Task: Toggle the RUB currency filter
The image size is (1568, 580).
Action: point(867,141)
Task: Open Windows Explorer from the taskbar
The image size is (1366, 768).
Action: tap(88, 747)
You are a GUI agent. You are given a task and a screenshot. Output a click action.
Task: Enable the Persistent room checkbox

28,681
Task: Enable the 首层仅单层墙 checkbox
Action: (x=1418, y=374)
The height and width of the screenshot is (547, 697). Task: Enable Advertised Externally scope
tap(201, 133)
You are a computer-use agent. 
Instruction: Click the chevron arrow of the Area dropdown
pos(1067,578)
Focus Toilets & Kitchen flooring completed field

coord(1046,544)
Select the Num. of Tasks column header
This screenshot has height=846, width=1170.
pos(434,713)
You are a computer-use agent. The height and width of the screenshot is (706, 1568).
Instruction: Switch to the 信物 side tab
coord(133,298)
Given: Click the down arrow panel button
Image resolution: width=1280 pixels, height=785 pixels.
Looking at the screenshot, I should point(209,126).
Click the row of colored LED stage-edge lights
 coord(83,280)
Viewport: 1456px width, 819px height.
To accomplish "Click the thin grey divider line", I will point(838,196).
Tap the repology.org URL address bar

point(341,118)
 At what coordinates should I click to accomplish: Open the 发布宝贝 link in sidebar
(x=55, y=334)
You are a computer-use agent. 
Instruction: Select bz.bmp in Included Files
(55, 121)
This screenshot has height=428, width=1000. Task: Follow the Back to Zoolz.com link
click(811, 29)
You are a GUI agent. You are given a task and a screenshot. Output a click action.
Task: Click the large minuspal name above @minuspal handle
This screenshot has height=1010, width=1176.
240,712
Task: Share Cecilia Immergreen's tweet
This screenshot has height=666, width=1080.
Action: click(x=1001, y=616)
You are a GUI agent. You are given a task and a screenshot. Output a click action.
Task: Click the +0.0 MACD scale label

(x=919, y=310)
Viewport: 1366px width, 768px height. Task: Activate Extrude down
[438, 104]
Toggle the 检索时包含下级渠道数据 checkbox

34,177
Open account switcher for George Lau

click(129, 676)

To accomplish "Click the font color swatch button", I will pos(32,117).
==*==
## Directions
Print each line, starting with the one that contains "At what coordinates" and ending with the last line of the data, exactly as it stands and with no other lines.

## Answer box
 At what coordinates should I click to accomplish: Open the 发布宝贝 link in sidebar
(x=55, y=334)
You are a computer-use agent. 
Instruction: Select bz.bmp in Included Files
(55, 121)
This screenshot has height=428, width=1000. Task: Follow the Back to Zoolz.com link
click(811, 29)
You are a GUI agent. You are given a task and a screenshot. Output a click action.
Task: Click the large minuspal name above @minuspal handle
This screenshot has height=1010, width=1176.
240,712
Task: Share Cecilia Immergreen's tweet
This screenshot has height=666, width=1080.
Action: click(x=1001, y=616)
You are a GUI agent. You are given a task and a screenshot. Output a click action.
Task: Click the +0.0 MACD scale label

(x=919, y=310)
Viewport: 1366px width, 768px height. Task: Activate Extrude down
[438, 104]
Toggle the 检索时包含下级渠道数据 checkbox

34,177
Open account switcher for George Lau

click(129, 676)

To accomplish "Click the font color swatch button", I will pos(32,117).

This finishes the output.